In 2007's <video> element fight, the main opponent of
Theora was H.264, which was being pushed by a royalty-collecting consortium
of companies. The protracted battle ultimately resulted in a non-decision,
with the default codec language being removed from the draft standard. But
the situation appeared to take a sudden shift in favor of unencumbered
codecs in 2009, when Google purchased codec-maker On2 and released the WebM codec under unencumbered
terms.
WebM was far newer than Theora and offered quality roughly on par
with H.264; Theora's relative performance was a big reason Google did not
advocate
it as the default codec.. Google subsequently announced its intention to transcode YouTube videos to WebM, and in 2010 Adobe announced that it would support WebM in its Flash products (meaning not just the browser plug-ins, but the content-creation tools and media-delivery servers as well). In January 2011, Google went a step further, and publicly announced that it would drop support for H.264 from its Chrome browser.
But that change never happened. 14 months later, Chrome still supports
H.264, and Eich and other Mozilla employees report that Google has remained
silent about the decision when asked. Adobe didn't implement the WebM
support that it promised either.
Meanwhile, Eich said, H.264 adoption has continued to spread, which has hampered Firefox's growth. For starters, Google's oft-cited promise to trancode YouTube's content to WebM is not all it is cracked up to be: to date Google has only transcoded half of the site's videos, and more importantly, YouTube only delivers WebM content to desktops, and only for those videos that serve no ads (which Eich said makes up a shrinking portion of the total). No other major sites have rejected H.264 in favor of WebM delivery either, while the consumer electronics industry builds more and more H.264 encoding support into video cameras.
On the desktop, Firefox falls back on the Flash plug-in's H.264 support, but on mobile devices, there is no such option. Mozilla believes that mobile browsers are clearly the battlefield deserving the most attention, and on top of that, the project's Boot to Gecko (B2G) effort stands no chance of making it into device-makers' products without H.264 support, Eich said.
Patches and a new API
The combination of Google not pushing WebM and content creators adopting
H.264 puts Mozilla in an untenable position, Eich said.
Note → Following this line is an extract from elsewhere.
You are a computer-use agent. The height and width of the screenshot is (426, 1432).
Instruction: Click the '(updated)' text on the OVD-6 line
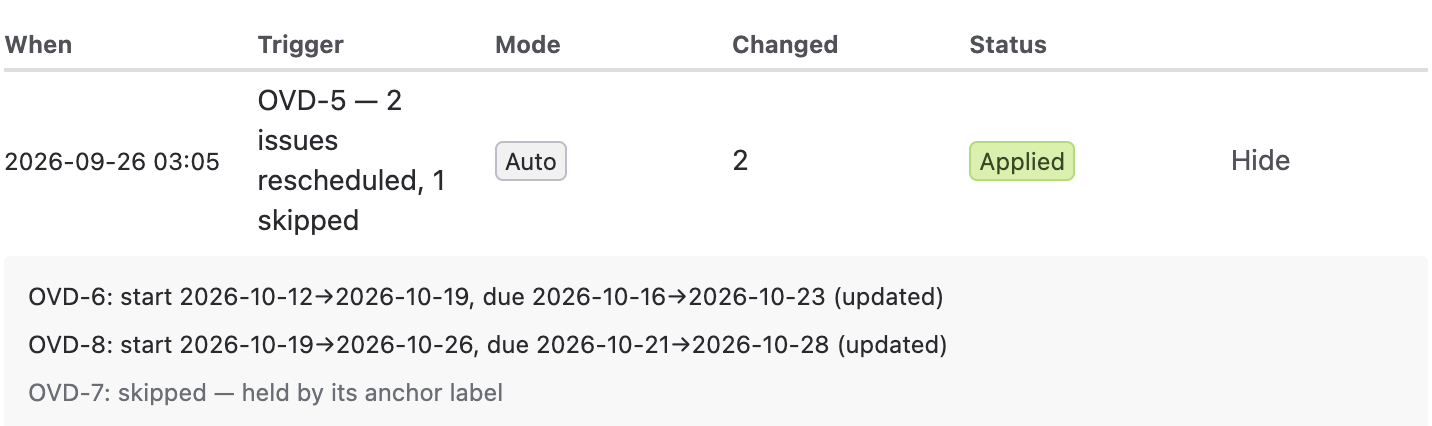tap(889, 297)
Yet the majority
of phone and tablet designs ship with a pre-authorized (meaning the royalty
fees have been paid) H.264 decoder in silicon, which is what led developer
Andreas Gal to propose letting Gecko hand H.264 decoding (and perhaps other
encumbered formats like MP3 and AAC) down to the OS or hardware level.
Although other option have been discussed, Eich endorses Gal's solution.
The upshot is that Firefox and B2G users will be able to see H.264
content on platforms that support it, Mozilla will not have to pay royalty fees (or pass them on to users), and the project can turn its attention to fighting for unencumbered codecs in the next round of standardization battles.
Those battles are not far off, Eich said, starting with the WebRTC
real-time chat standard — which is already in-progress and looks
poised to recommend unencumbered codecs. There will be other fights, he
said, and other generations of video streaming codecs. Continuing to
ignore H.264, particularly on mobile devices, would ultimately risk making
Mozilla irrelevant further down the line, if not nonexistent altogether:
Losing a battle is a bitter experience. I won’t sugar-coat this pill. But
we must swallow it if we are to succeed in our mobile initiatives. Failure
on mobile is too likely to consign Mozilla to decline and irrelevance.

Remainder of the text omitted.